I am quite new here, so the answer may be “the behavior you notice is usual”…
I had a weird feeling during my first flight with my drone: the Roll stick is ok, but the Pitch stick seems in the wrong direction.
When I want to “move to the right”, I move the stick to the right, RCIN increases, the Roll gets positive, and my drone moves to the right.
When I want to “move forward”, I move the stick up, RCIN increases, the Pitch gets positive, and the drone moves backwards.
I am using the V 4.6.3 of Arudcopter with a DakeFPV H743 FC. From Mission Planner, I see that the gyroscope is in the “right direction”: when I lean the drone to the left / front, I see the right movement on the MP screen.
The motors are well connected, in the right order, and they rotate in the regular direction (inwards in the front and the back, so outwards on the left / right).
It this a normal behavior? Shall I change the configuration of my RC?
Isn’t the recommended option to set RC2_REVERSED instead of inverting it on radio? Perhaps I have heard that from Chris Rosser videos, but at least You would not have to remember to do it on radio when You switch to another model.
Listing Rosser’s mistakes is a waste of time. I will say that one of his biggest errors is in filter configuration, and it has caused a lot of confusion here.
I also wish this weren’t the case. His presentation style and popularity would be outstanding if he were willing to engage with the team here and improve his video series. He has ignored all attempts to contact him regarding such.
Well, thanks! I’ll opt for the Parameter.
I just wondered if I had done something wrong, and if it may induce a weird behavior later on.

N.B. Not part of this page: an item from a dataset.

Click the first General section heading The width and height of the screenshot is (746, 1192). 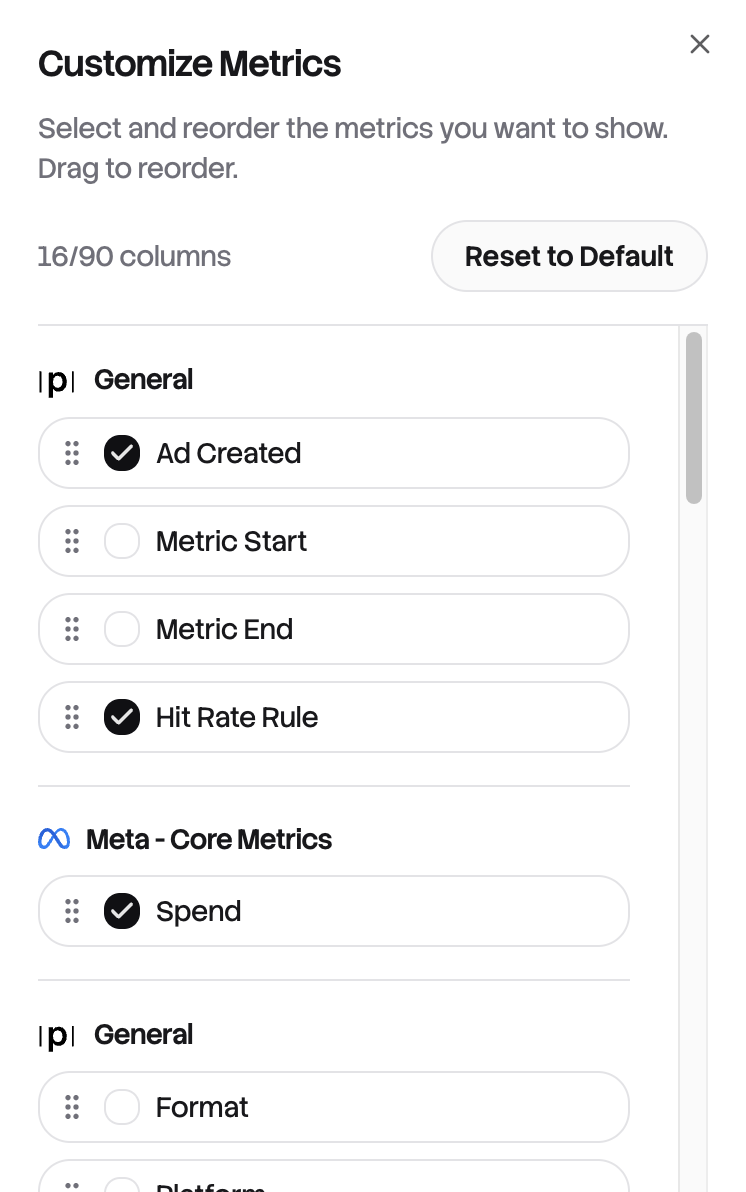[x=143, y=380]
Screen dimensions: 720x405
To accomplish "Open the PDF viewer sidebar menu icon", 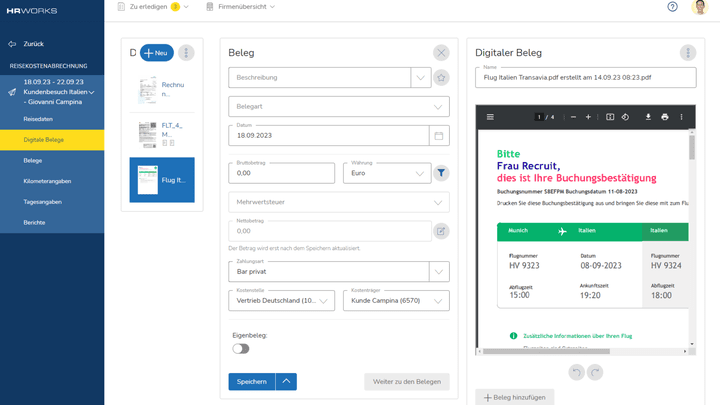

(But clearly, I wonder why the parameter is not pre-set by default… I suspect the problem is the same for every newbee…)
It’s a longstanding holdover from early days of DIY builds, and reversing it by default would be a breaking change for a lot of pre-existing builds. It will live on as an annoyance, at least for now.
Then we are onto why the convention of pitch downwards = decreasing PWM and not the other way around. As petty as assigning the convention of roll left = decreasing PWM and vice-versa
But I did not see any mention of this topic in the doc… Did I miss it?
It must be a pain point for everyone… And you all concede it…
If it were up to me, I would put a big red bold framed flashing paragraph in the doc…
Pretty sure it’s there on RC Calibration page. Well, admittedly, for copters it doesn’t make much sense where you are controlling the horizontal motion but it makes sense when you think in terms of a plane where you pull back the stick to pitch up
You are right, the doc says the following. I did not pay enough attention… :
For pitch, the green bar should move in the opposite direction to the transmitter’s physical stick. This is not the default for many transmitters.
Yes, I think what happened was, as Yuri told, from the RC plane days where a forward push of the stick has to make the plane pitch down and internally, the convention set was to equate lower PWM values to a pitch down maneuver. But physically, when you push up the stick, you get increasing PWM, the opposite of what was required by the convention.
You’re reading too much into this. It was simply an opinionated decision. Basic RC plane convention would be stick back decreases PWM and increases pitch. Somebody wanted otherwise for Arduino based quadcopters for reasons I will never understand.
Okay I thought it was always the way as in Ardupilot.
Maybe the person’s opinion was that it was more elegant in code to make pitch angle directly proportional to PWM rather than inversely proportional? I’m not sure but just guessing. With basic RC, you would not be involving an autopilot right so no need for this “elegance”?